### INSTRUCTION
Which lines of the records below contain the string "Microsoft"? Show each such line in full.

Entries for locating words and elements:
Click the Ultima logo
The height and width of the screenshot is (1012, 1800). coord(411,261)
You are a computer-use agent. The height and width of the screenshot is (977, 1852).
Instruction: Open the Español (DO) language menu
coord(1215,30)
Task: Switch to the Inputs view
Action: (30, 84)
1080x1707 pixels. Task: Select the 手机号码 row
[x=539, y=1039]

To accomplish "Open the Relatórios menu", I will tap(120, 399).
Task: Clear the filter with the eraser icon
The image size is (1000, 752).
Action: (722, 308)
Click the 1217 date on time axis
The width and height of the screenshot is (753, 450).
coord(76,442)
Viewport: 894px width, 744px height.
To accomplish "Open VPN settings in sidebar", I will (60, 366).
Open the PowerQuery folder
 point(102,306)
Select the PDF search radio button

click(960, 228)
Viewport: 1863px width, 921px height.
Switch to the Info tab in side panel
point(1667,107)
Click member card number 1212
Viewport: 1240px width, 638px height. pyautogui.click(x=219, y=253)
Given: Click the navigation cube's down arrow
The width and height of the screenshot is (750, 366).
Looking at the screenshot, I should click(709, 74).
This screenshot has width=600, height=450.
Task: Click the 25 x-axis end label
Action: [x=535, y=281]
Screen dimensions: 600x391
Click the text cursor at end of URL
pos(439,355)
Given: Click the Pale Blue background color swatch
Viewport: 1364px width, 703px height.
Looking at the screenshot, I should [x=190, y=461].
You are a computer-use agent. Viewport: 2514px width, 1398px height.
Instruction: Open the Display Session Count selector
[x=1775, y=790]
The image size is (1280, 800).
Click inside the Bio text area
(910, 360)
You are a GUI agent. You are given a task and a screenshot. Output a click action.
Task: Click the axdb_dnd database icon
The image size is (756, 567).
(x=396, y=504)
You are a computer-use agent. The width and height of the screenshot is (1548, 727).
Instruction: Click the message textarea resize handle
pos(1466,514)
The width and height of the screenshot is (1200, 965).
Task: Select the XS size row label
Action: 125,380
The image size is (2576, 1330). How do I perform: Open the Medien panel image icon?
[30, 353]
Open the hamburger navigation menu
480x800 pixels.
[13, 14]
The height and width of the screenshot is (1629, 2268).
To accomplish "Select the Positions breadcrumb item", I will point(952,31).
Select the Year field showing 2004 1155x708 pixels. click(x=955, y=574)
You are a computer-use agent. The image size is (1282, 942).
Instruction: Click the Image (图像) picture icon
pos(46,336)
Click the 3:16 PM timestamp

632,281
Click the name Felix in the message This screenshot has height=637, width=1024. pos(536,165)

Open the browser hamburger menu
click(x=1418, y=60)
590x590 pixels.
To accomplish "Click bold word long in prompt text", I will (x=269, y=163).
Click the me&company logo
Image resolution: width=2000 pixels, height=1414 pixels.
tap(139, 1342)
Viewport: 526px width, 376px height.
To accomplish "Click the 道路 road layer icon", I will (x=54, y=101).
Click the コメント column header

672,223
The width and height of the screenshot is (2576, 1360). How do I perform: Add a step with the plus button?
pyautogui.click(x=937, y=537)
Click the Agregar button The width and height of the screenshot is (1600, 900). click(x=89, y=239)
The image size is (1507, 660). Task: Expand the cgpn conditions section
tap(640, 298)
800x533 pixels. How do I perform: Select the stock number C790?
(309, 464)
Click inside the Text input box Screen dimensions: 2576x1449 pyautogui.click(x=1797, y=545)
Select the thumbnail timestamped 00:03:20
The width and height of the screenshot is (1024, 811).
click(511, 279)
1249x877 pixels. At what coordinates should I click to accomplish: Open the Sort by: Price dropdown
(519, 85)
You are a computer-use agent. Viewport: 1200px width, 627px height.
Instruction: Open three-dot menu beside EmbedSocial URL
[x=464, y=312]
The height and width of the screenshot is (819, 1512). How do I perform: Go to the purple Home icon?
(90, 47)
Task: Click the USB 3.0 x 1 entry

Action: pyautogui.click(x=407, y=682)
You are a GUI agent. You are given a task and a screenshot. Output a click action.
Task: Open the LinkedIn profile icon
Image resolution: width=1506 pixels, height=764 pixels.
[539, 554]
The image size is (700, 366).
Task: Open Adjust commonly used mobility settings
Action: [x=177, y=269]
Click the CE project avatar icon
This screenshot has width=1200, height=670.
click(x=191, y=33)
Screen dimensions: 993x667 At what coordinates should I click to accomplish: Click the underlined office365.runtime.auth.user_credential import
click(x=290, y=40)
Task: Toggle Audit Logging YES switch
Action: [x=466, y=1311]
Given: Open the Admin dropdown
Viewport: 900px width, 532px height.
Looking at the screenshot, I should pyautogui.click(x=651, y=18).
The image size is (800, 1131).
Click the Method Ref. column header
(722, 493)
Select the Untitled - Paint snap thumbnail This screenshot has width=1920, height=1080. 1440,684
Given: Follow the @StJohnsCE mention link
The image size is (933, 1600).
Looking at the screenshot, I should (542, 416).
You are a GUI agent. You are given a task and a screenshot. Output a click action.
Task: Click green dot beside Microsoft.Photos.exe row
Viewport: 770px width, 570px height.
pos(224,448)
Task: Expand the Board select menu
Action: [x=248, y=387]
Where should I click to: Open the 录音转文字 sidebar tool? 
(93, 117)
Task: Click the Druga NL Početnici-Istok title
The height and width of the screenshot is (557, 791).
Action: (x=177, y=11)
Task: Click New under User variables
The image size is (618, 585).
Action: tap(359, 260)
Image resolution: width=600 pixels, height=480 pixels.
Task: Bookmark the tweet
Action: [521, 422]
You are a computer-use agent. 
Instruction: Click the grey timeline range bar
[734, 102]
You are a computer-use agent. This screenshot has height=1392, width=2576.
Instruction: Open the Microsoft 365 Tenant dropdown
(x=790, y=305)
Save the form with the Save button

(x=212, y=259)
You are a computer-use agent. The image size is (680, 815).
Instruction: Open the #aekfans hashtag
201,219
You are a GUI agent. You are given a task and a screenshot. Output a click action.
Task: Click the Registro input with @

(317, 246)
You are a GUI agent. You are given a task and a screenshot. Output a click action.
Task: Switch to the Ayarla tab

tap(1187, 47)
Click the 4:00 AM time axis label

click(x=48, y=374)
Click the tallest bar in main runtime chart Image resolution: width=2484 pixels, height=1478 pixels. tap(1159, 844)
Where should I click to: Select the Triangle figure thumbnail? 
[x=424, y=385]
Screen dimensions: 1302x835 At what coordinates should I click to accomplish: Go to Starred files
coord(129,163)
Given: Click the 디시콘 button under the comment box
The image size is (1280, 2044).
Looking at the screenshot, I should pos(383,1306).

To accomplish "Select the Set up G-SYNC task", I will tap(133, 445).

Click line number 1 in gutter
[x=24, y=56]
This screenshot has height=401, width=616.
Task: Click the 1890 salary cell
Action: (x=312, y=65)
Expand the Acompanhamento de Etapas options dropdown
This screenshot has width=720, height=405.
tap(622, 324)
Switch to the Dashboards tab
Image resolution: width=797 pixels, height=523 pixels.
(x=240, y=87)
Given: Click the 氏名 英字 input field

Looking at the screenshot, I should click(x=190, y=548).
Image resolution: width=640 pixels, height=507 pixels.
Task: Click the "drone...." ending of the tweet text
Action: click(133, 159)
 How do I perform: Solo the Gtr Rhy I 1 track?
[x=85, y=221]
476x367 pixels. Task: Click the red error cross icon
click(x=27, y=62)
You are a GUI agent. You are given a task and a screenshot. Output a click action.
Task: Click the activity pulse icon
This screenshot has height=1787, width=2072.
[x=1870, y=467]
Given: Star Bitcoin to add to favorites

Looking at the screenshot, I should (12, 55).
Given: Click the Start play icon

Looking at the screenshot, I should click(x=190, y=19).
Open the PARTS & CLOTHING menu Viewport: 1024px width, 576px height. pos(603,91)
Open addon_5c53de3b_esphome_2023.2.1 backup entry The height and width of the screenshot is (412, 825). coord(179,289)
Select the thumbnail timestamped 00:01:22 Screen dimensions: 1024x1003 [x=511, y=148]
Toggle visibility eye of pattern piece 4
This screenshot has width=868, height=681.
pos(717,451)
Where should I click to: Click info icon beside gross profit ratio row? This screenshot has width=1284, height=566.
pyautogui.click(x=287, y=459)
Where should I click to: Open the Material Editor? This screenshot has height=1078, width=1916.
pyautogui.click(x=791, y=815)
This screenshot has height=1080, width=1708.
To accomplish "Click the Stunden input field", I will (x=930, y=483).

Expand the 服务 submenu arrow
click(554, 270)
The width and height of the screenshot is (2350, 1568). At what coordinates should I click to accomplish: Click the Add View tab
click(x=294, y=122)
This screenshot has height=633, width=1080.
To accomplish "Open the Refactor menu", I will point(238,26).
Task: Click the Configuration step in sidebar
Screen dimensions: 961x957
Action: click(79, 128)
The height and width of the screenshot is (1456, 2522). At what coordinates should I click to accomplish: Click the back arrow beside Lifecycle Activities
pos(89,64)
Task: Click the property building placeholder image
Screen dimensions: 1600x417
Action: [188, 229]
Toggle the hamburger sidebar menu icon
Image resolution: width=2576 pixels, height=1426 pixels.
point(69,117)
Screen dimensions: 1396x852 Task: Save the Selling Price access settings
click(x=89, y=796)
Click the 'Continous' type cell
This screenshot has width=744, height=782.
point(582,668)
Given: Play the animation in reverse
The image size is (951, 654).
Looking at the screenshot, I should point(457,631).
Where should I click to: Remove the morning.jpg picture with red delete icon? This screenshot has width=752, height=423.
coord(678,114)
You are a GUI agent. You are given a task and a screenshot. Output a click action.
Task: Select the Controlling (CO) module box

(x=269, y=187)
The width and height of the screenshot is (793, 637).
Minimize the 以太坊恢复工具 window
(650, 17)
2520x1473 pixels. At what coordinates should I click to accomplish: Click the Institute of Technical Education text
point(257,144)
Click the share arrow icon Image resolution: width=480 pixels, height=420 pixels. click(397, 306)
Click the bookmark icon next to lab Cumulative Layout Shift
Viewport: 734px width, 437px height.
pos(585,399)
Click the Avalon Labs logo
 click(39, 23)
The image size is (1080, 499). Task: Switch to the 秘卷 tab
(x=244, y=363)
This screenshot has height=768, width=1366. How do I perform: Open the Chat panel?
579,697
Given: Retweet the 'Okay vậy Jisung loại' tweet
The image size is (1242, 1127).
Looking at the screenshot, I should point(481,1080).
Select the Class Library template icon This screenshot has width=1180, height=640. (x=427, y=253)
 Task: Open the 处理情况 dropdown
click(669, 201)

### EXERCISE ANSWER
Task: Click green dot beside Microsoft.Photos.exe row
Instruction: Open the Microsoft 365 Tenant dropdown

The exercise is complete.